August, August, how do I loathe thee? Let me count the ways on my sweating fingers.
It is too hot to hunt the only things one can hunt, hogs and coyotes, since the meat will spoil and describing summer coyote furs as “poor” is a masterful act of understatement. I could assuage my bloodlust on wild pigeons, but they have parasites in August as well as dependent young. Nuisance beaver trapping is also out, since the normally industrious aquatic engineers are on vacation, even if turtles and alligators were not more prone to getting in beaver traps than beavers.
August generally marks the end of wildlife rescue season in our household, which means we occasionally end up with nests of starlings, which are the most ungrateful, destructive, screechy, demanding members of the baby bird world. I have never measured their output, but I am fairly sure starlings somehow, some way, put out twice as much byproduct as they consume. I am reasonably sure starlings were created after the fall in the Garden of Eden, when God set about making sure there would be unpleasant animals to remind Adam and Eve of their misdeeds.
And the starlings that grow up are apparently models of poor parenting, since the little demon-harpies are among the most common babies causing people to call my ever-patient, ever-nurturing wife. Indeed, starlings could be the August of the bird world, but like the month, we’re stuck with them for four to five weeks.
August marked the end of summer when I was a kid on a bicycle; baseball and summer camps were over, the pretty granddaughters had gone home from their summer visits to their grandmothers, and my buddies and I were bored and almost tired of each other. Swimming was always a good distraction, except that the water was lukewarm and cottonmouths the size of boa constrictors had laid claim to our favorite swimming holes. Insect repellants of the time were in the insipid era between DDT and modern Deet back then, too, so nighttime cat fishing trips often required large, scorching hot fires built with wood scavenged from the riverbank or lakeside — wood that was often infused with last year’s poison ivy, which created a smoke that swelled the eyes, closed the nasal passages and actually made one’s lungs itch. Have you ever had itching lungs? I don’t recommend it, but it feels a lot like August.
I hate August.
But in a few weeks, or maybe a decade, September will slide in like a favorite, beautiful aunt, sending August packing and spreading golden fields of fresh-cut corn and clear blue skies filled with doves. The velvet will be scratched from the antlers of the deer, and the early Canadas will call to their less-venturesome cousins who choose to stay behind. Hogs grown fat on pignut hickory, acorns and chuffs will venture out of the swamps in search of soybeans and corn.

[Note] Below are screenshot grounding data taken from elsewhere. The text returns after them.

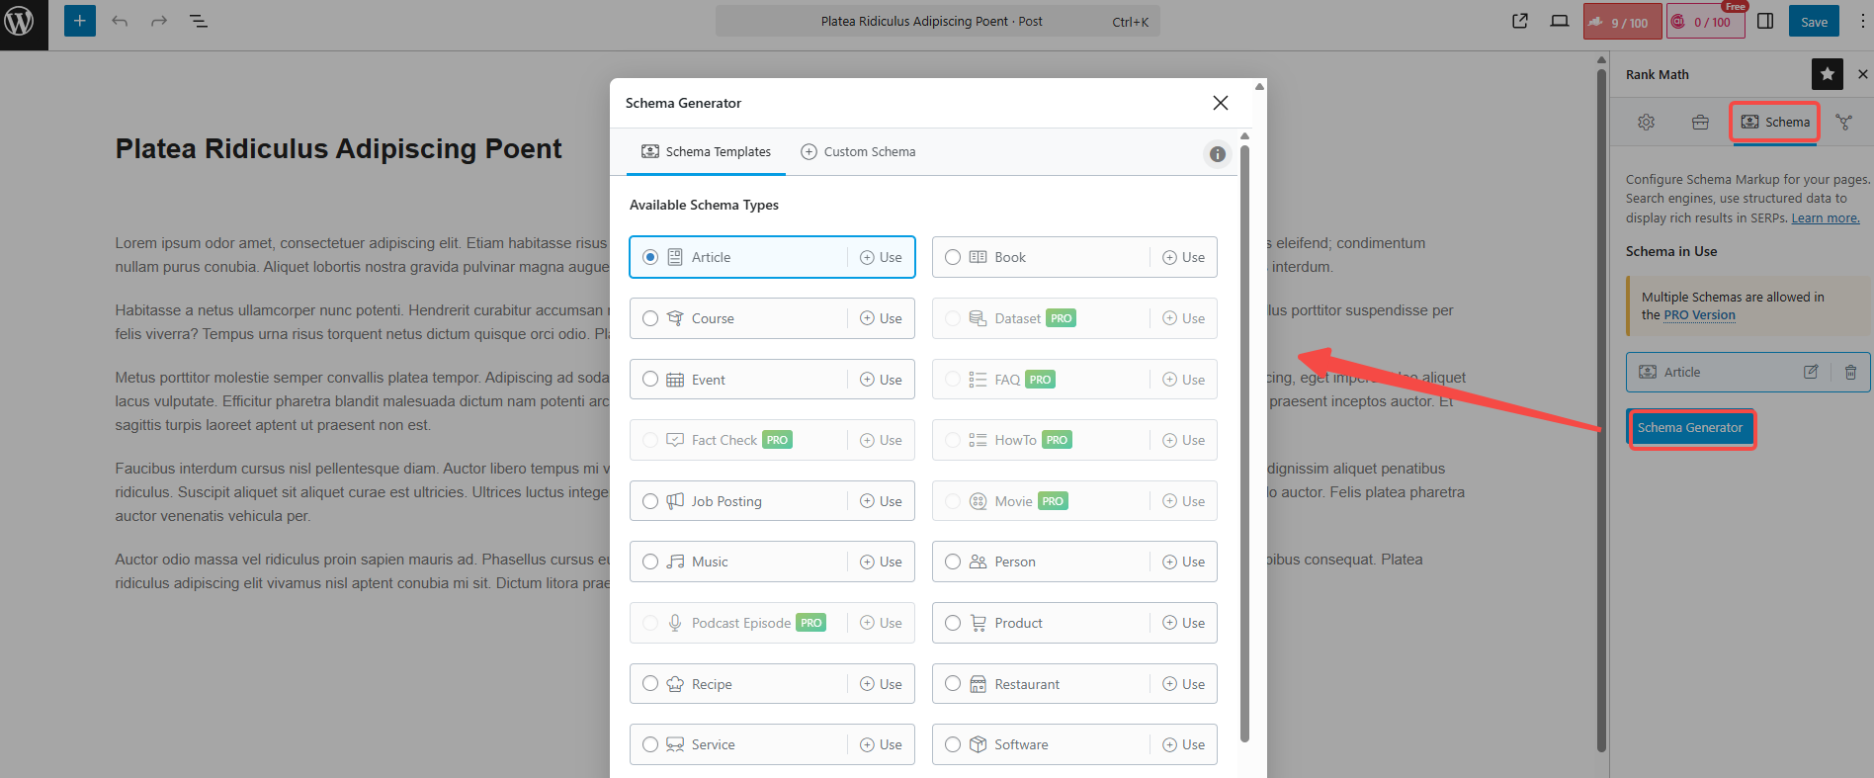Click the WordPress logo icon
This screenshot has width=1874, height=778.
pos(20,22)
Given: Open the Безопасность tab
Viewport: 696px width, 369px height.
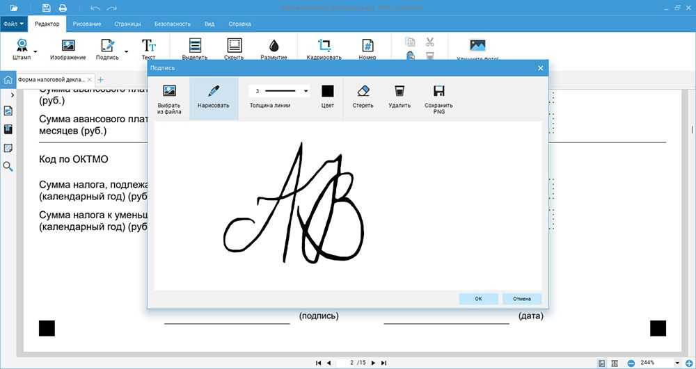Looking at the screenshot, I should coord(173,24).
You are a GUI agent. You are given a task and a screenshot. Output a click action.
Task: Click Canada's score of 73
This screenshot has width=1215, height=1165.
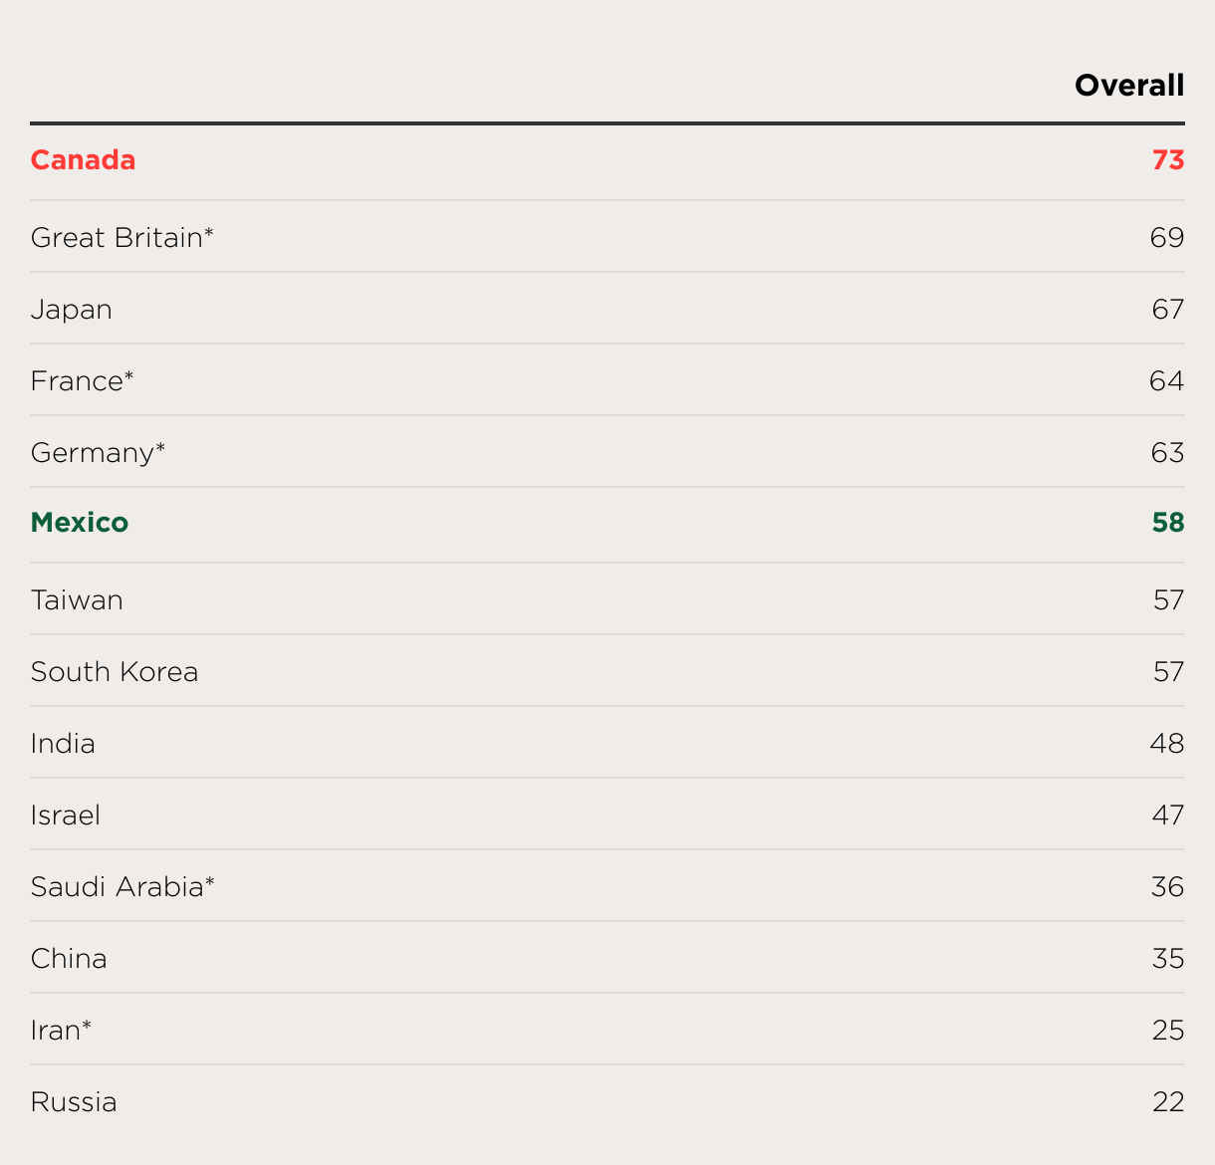1167,160
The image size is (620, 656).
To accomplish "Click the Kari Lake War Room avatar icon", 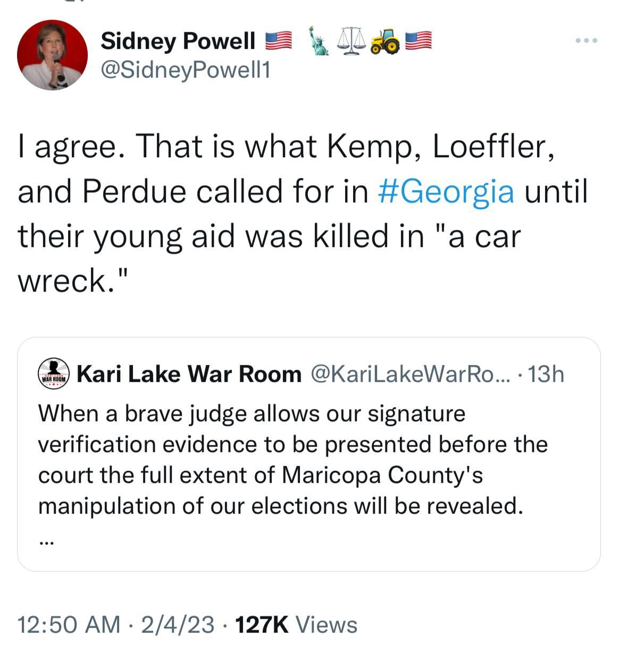I will click(x=54, y=374).
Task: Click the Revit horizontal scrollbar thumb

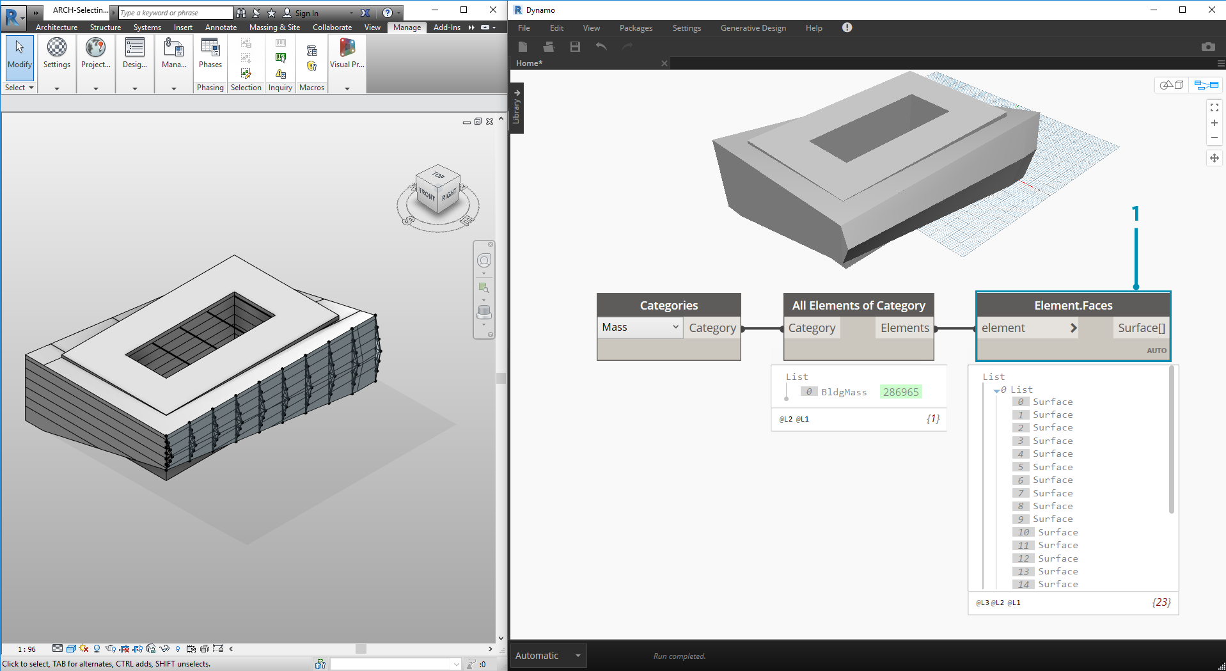Action: pos(361,649)
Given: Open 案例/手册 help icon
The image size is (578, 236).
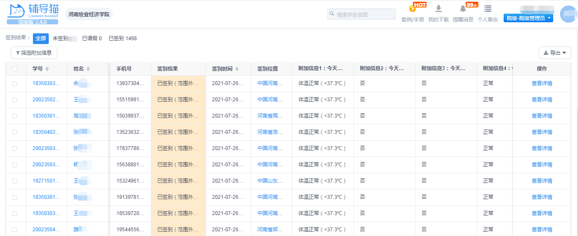Looking at the screenshot, I should (413, 9).
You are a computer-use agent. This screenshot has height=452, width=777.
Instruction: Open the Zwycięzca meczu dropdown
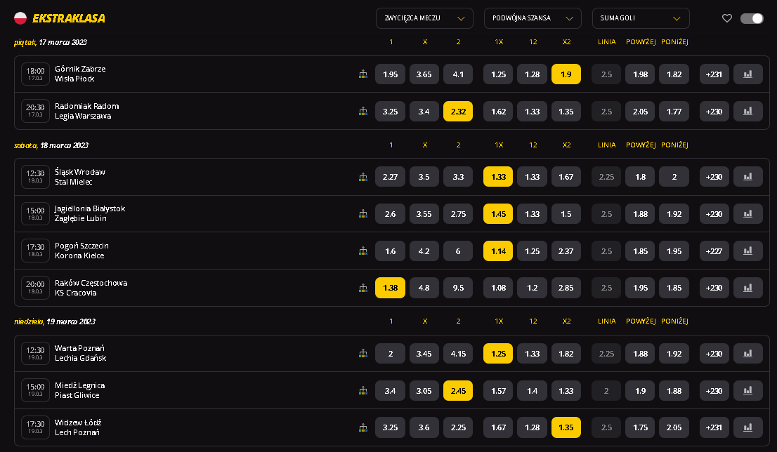tap(424, 18)
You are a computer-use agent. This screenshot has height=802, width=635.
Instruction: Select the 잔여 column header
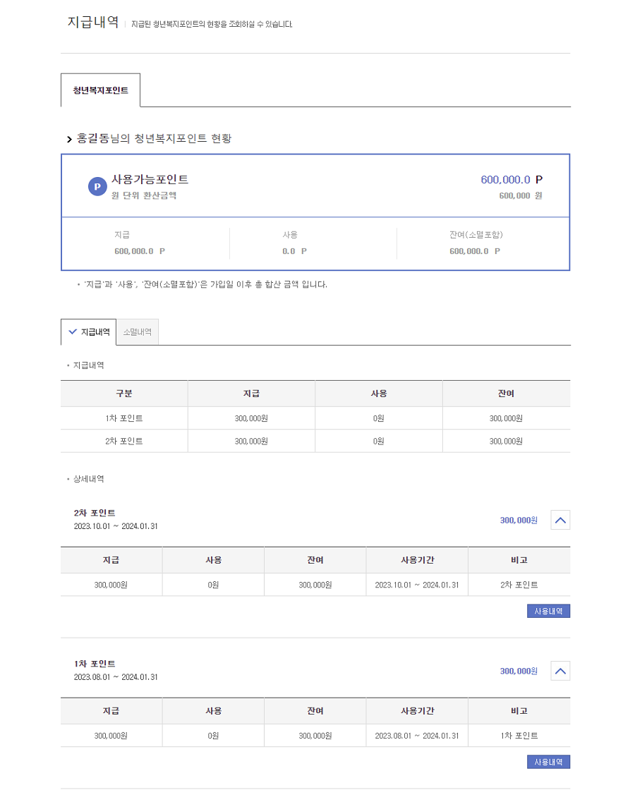[506, 394]
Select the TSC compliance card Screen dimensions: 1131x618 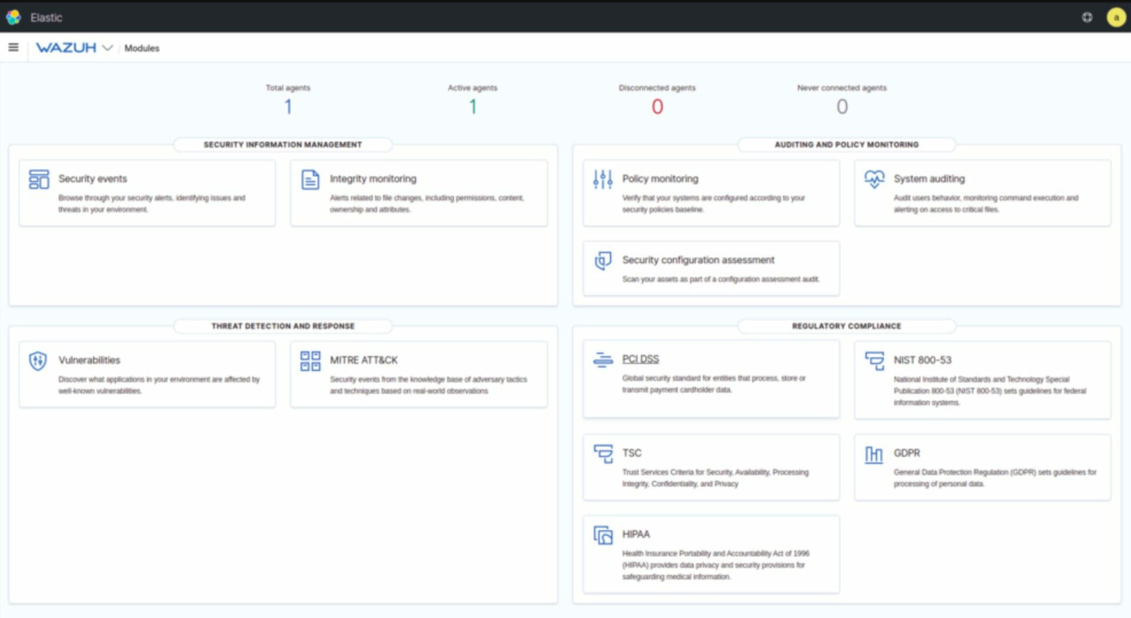pyautogui.click(x=710, y=467)
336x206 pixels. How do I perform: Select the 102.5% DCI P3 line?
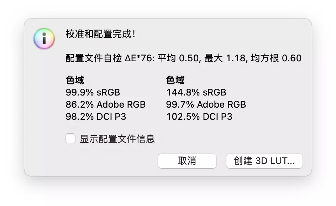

The last of the wild grapes, forgotten pears and ugly old orchard apples will be ready, if you can find a tree, and persimmons will beckon with a promise of succulence that can only be enjoyed after the first frost or two.
The fish will be civilized again, and help devour some of the mosquito larvae trespassing in their domains. Bull bats will flit and nightjars will flutter in the full moon over a still pond, where frogs croak in celebration, even though their time above the mud is short.
Yes, we often have our worst hurricanes in September and even into October, but such indiscretions can be forgiven in light of the glory of the Golden Month. It is often marked by near-100 degree days, but at the same time, the first hint of the cooling of Autumn whispers silky in the dawn.
I love September, and the time of change, but I hate August.
August, I despise you, I loathe you, I detest you. You are anathema, crude, a pox on civilization and a festering splinter in my big toe. Indeed, I will celebrate your departure like that of the aforementioned unloved loved one, and celebrate the arrival of civilized weather — at least until February.